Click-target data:
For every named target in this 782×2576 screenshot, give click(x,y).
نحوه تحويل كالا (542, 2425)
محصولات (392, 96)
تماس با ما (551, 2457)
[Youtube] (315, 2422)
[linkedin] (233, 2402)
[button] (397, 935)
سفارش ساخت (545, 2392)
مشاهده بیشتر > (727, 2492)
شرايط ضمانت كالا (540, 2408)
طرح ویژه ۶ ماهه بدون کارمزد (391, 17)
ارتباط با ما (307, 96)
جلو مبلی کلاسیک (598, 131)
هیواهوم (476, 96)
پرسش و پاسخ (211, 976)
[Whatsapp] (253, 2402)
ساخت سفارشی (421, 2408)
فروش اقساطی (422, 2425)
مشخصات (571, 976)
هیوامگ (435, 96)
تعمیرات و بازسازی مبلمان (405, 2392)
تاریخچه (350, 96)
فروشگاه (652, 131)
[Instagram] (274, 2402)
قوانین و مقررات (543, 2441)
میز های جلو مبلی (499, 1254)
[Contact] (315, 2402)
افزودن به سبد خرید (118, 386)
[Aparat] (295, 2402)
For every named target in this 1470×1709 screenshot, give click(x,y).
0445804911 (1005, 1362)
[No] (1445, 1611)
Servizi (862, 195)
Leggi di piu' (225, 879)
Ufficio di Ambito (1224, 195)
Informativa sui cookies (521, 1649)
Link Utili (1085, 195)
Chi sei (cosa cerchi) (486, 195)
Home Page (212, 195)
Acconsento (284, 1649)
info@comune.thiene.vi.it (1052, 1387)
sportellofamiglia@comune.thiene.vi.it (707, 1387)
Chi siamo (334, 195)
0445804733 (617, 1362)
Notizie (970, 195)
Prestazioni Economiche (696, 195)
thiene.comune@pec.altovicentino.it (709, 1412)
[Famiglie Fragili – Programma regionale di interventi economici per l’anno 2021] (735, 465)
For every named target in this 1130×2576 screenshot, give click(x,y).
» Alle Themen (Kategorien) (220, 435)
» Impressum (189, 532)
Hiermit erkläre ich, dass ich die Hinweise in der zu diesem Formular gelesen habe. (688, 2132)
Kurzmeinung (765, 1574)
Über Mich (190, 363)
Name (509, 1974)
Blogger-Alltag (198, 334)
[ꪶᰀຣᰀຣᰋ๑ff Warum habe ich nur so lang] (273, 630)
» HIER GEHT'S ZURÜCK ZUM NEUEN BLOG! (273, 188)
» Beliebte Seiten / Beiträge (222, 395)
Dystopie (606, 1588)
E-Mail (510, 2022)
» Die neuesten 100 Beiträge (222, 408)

INSTRUCTIONS FOR THE TASK =
Could you write out every line of the data again, from the line with "Link Utili (1085, 195)" through the last line, with each coordinate in the answers shifted by -8 and everything else left unchanged?

ANSWER TO THIS EXERCISE =
Link Utili (1077, 187)
Chi sei (cosa cerchi) (478, 187)
Home Page (204, 187)
Acconsento (276, 1641)
info@comune.thiene.vi.it (1044, 1379)
sportellofamiglia@comune.thiene.vi.it (699, 1379)
Chi siamo (326, 187)
0445804733 (609, 1354)
Notizie (962, 187)
Prestazioni Economiche (688, 187)
thiene.comune@pec.altovicentino.it (701, 1404)
[Famiglie Fragili – Programma regionale di interventi economici per l’anno 2021] (727, 457)
For every named target in this 1130×2576 screenshot, give click(x,y).
» Alle Themen (Kategorien) (212, 427)
» Impressum (181, 524)
Hiermit erkläre ich, dass ich die Hinweise in der zu diesem Formular gelesen habe. (680, 2124)
Kurzmeinung (757, 1566)
Über Mich (182, 355)
Name (501, 1966)
Blogger-Alltag (190, 326)
[ꪶᰀຣᰀຣᰋ๑ff Warum habe ich nur so lang] (265, 622)
» HIER GEHT'S ZURÜCK ZUM NEUEN BLOG! (265, 180)
» Beliebte Seiten / Beiträge (214, 387)
Dystopie (598, 1580)
E-Mail (502, 2014)
» Die neuesten 100 Beiträge (214, 400)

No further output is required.